Я вздрогнула, как от выстрела. Черт, этот тип доведет меня однажды до инфаркта своей манерой, внезапно возникать из ниоткуда! Запираться от шефа бесполезно, замков, если ему надо куда-то проникнуть, для него не существовало. Непредсказуемостью и таинственностью своего появления, а так же потрясающим чутьем на всякие настойки, бормотухи и прочие самопальные спиртные напитки, он помогал коллективу соблюдать сухой закон. Я в таком контроле не нуждалась, но моя перекошенная дверь, на которую надо было только знать как надавить, открывала шефу свободный доступ и в мои апартаменты. Он хамски пользовался этим иногда, позволяя себе запросто вытащить меня ночью из постели по каким-нибудь аварийным делам, или зайти незваным на чашку чая. По-моему он развлекался моим стабильным испугом. Лишь однажды я не испугалась. У меня была почечная колика, я заперла вагончик изнутри, заперла также дверь в перегородке, отделяющей спальню от кабинета. Совершенно точно помню, что делала это тщательно, мне не хотелось, что бы меня видели и не хотелось видеть никого. Боль была ужасная, температура сорок, я теряла сознание, вновь приходила в себя, и в какой-то момент обнаружила, что не одна в своем закутке. Но мне было настолько худо, что присутствие Папы воспринималось, как часть бреда. Вспоминаем же мы, когда все совсем плохо, людей, память о которых облегчает муку существования. Я только вяло пошутила тогда с тем, кого, считала своим бредом, мол, не все маму звать, можно и с Папой посидеть. Шеф сидел возле меня всю ночь, заталкивал в меня какие-то таблетки, вливал какие-то настойки, держал меня, подкладывал подушки, когда я в слезах и соплях, извиваясь от боли, пыталась принять положение, в котором все это было бы не так больно. Бесполезное, кстати, дело - искать такое положение. К утру приступ утих, я заснула. Когда проснулась, рядом со мной сидел наш повар Икмет и держал наготове какое-то бурое пойло. Я чувствовала себя уже достаточно здоровой, чтобы возмутиться несанкционированным присутствием посторонних на своей территории. От Икмета я и узнала, что “день открытых дверей” организовал Папа прошедшей ночью. Вопрос о том, как он вообще узнал, что со мной происходит, остался открытым, как и двери.

Не оборачиваясь, я ощерилась в зеркало, изображая улыбку. Лицо у Папы было нехорошее, недоброе, но мне было все равно.

-Стучаться надо, мужчина, - сварливым голосом ответила я.

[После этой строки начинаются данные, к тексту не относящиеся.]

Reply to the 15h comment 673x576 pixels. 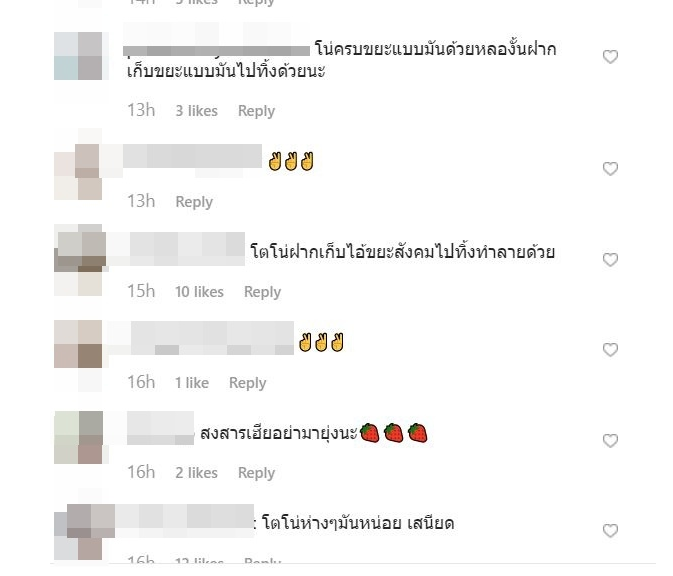coord(262,292)
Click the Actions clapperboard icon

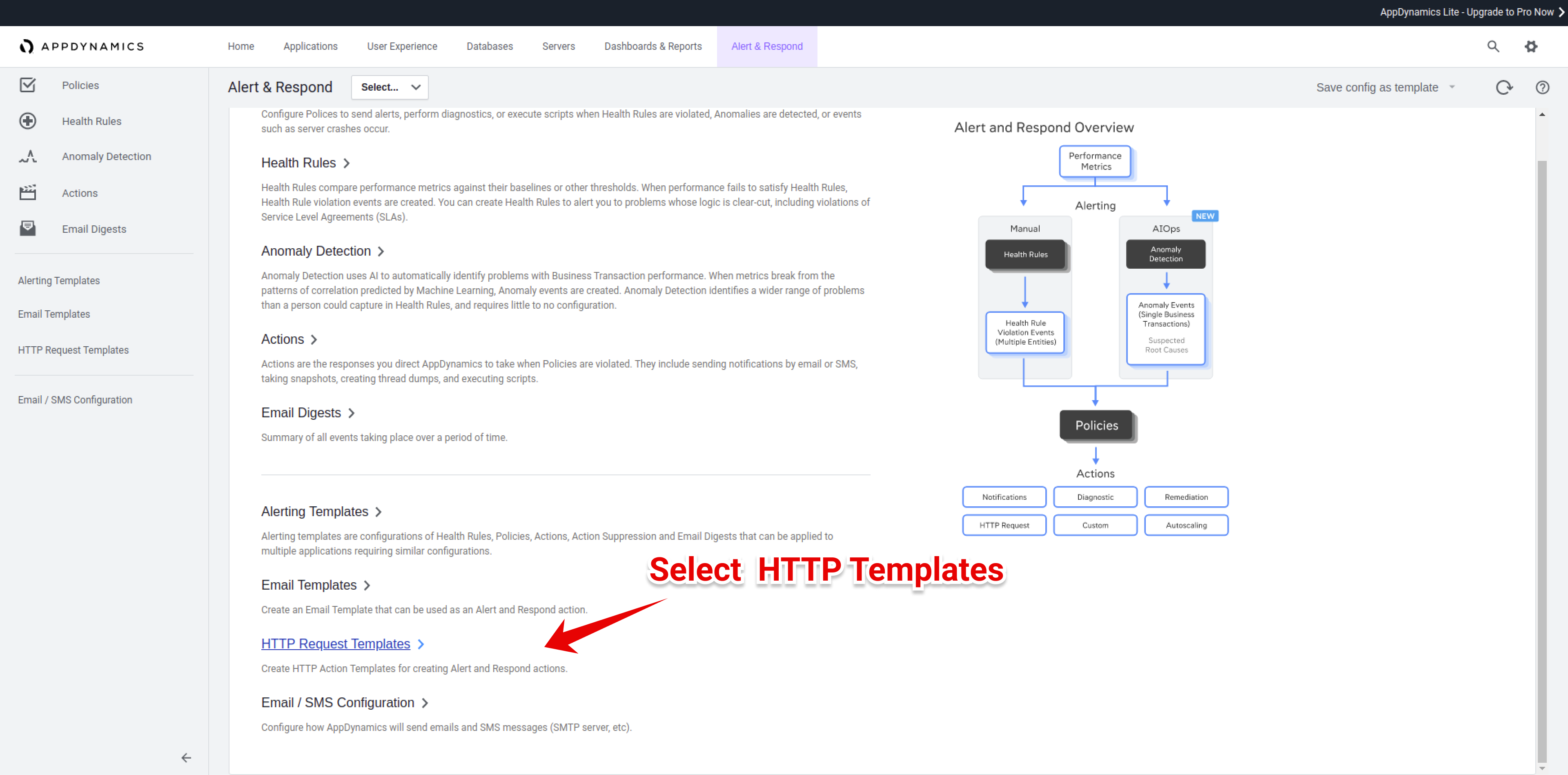click(27, 192)
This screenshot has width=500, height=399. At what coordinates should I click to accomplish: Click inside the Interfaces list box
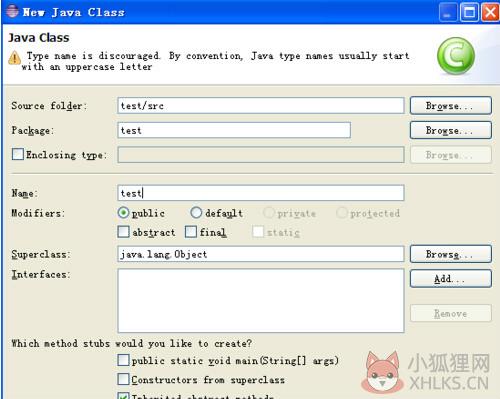(x=261, y=301)
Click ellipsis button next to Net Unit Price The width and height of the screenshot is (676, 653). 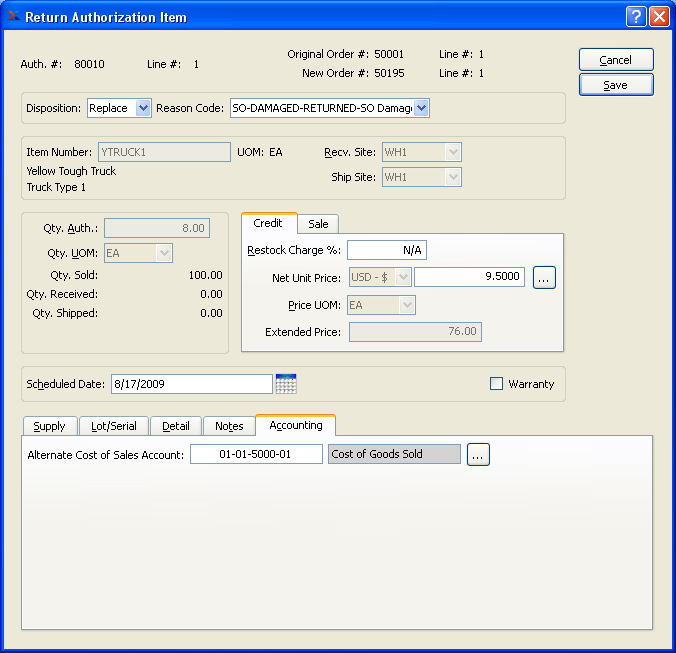(544, 277)
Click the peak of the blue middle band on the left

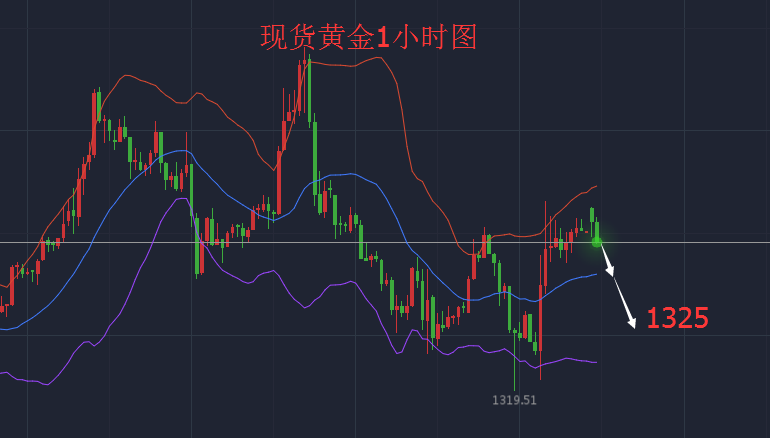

-Я полдня стучал, мадам, а вы почивать изволите. Вот влеплю прогул и депримирую на все сто, будешь знать, как надо с начальством разговаривать, когда кругом, как есть виновата.

С интонацией - ой-ей-ей, испугали ежа голой задницей, - я нахамила в ответ:

-Ах, простите-извините, шеф, я погорячилась.

Шутки кончились, и я поняла это, даже не глядя на него, за секунду до того как прозвучало:

-Ты дело скважины сдала? – не голос, а лязг затвора.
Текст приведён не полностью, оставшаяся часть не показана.